How Effective Is Residential Rehab
The numbers are encouraging, especially compared to quitting cold turkey (which has a success rate of about 3 to 5% on any given attempt). A clinical trial called START compared a nine-day residential program to weekly outpatient group therapy. At six months, 46.7% of residential participants were still not smoking, compared to 26.3% in the outpatient group. At 12 months, 39.4% of residential participants remained abstinent versus 24.2% in the outpatient group.
A broader review of 14 studies on residential programs lasting three days to three weeks found average continuous abstinence rates of 52% at six months and 29% at 12 months. A Mayo Clinic analysis of its own residential program found 52% abstinence at six months compared to 27% for outpatient care. The pattern is consistent: intensive rehab doesn’t guarantee success, but it roughly doubles your odds of staying quit compared to less intensive approaches.
Cost and Insurance Coverage
Residential nicotine rehab can be expensive, and coverage varies. Under the Affordable Care Act, Medicaid expansion plans are required to cover evidence-based tobacco cessation treatments, including counseling and medications, with no cost-sharing (meaning no copays, deductibles, or coinsurance). For pregnant women on Medicaid, tobacco cessation counseling and medications have been covered without cost-sharing since 2010.
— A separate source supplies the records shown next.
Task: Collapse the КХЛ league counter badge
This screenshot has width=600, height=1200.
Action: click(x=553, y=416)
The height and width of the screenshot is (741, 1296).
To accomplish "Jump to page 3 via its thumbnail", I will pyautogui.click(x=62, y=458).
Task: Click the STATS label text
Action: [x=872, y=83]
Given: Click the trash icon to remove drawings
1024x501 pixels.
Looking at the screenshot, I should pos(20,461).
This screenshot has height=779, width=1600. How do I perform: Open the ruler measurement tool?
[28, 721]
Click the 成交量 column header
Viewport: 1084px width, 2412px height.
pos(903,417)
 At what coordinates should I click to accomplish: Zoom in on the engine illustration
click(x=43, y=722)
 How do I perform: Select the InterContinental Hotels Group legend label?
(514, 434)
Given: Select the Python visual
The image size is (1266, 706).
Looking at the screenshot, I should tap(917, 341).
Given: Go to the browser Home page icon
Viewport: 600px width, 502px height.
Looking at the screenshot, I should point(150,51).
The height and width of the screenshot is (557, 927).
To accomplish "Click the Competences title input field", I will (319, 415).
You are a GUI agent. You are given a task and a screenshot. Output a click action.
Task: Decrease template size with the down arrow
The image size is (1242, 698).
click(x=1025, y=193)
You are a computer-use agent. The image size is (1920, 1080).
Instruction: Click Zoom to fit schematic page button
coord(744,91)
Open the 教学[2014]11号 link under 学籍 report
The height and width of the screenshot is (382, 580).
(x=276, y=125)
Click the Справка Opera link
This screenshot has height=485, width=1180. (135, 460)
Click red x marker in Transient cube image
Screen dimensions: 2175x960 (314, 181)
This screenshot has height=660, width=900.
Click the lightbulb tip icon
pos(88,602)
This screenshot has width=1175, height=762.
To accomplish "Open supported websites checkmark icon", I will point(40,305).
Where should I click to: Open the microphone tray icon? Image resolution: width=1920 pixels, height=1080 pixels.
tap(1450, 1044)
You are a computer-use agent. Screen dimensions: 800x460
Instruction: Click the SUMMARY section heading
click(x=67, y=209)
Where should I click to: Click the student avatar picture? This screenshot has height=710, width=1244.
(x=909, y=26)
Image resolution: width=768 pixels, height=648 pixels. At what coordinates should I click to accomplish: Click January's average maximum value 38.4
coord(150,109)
For non-pregnant adults on traditional Medicaid (not expansion plans), coverage of individual, group, or telephone counseling is not federally required, though many states choose to cover it. Private insurance plans sold through the ACA marketplace are also required to cover preventive services, which include tobacco cessation. However, what counts as “covered” can vary. Some insurers will pay for counseling and medication but not a residential stay. It’s worth calling your insurer directly to ask what nicotine treatment services are covered before enrolling in a program.
Free and low-cost alternatives exist as well. State quitlines (reachable at 1-800-QUIT-NOW in the U.S.) provide phone-based counseling at no cost. Some hospital systems offer free multi-week outpatient programs. These options won’t replicate the immersive experience of residential rehab, but they provide structured support that significantly improves your chances compared to going it alone.